→ Data to use
= = = =

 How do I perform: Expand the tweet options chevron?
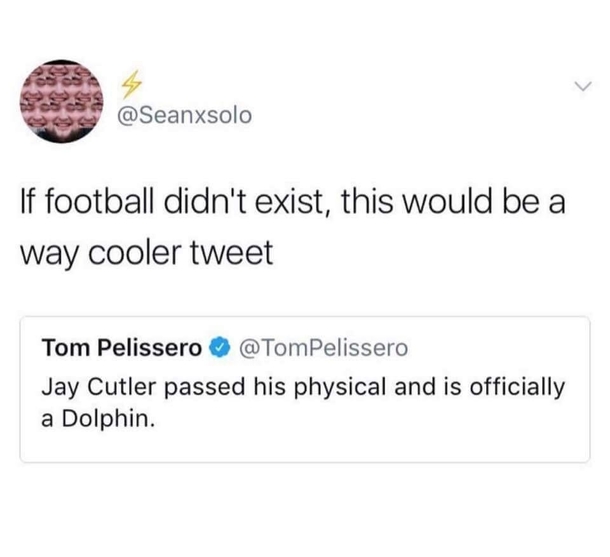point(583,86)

= = = =

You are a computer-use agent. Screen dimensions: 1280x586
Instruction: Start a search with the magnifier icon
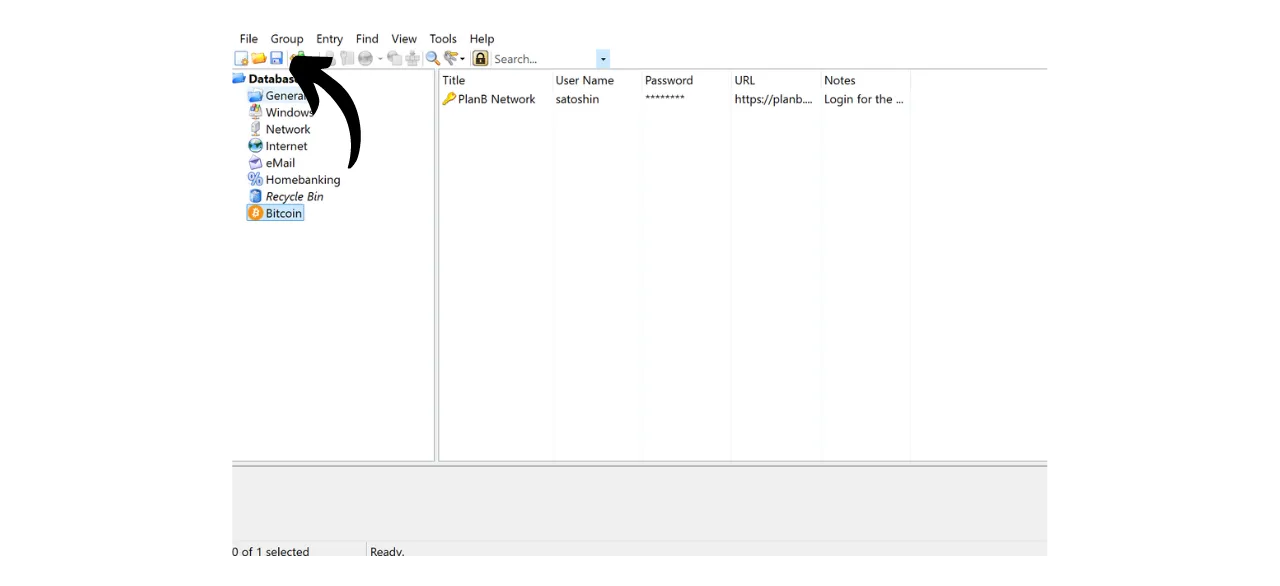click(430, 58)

= = = =

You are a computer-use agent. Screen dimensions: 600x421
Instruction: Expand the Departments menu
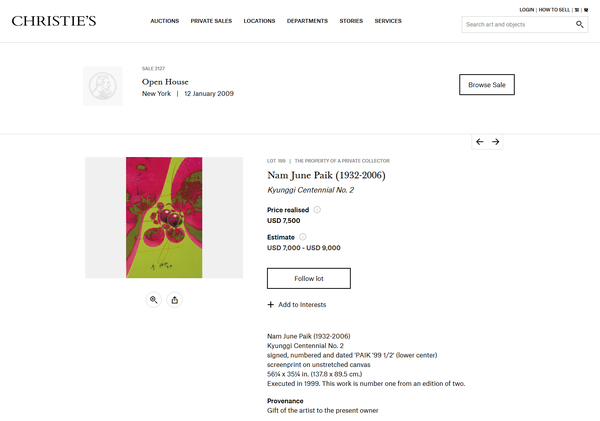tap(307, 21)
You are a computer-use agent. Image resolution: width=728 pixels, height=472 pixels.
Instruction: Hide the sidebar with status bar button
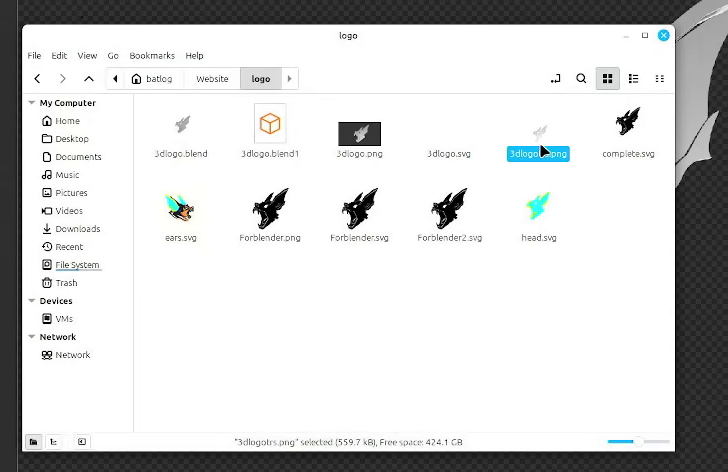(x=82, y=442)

= = = =

→ Task brief
What lines in the material include the string "agent"? Pull each one out.

→ Task answer
You are a computer-use agent. Screen dimensions: 1280x586
You are a computer-use agent. Screen dimensions: 600x421
You are a computer-use agent. Image resolution: width=728 pixels, height=472 pixels.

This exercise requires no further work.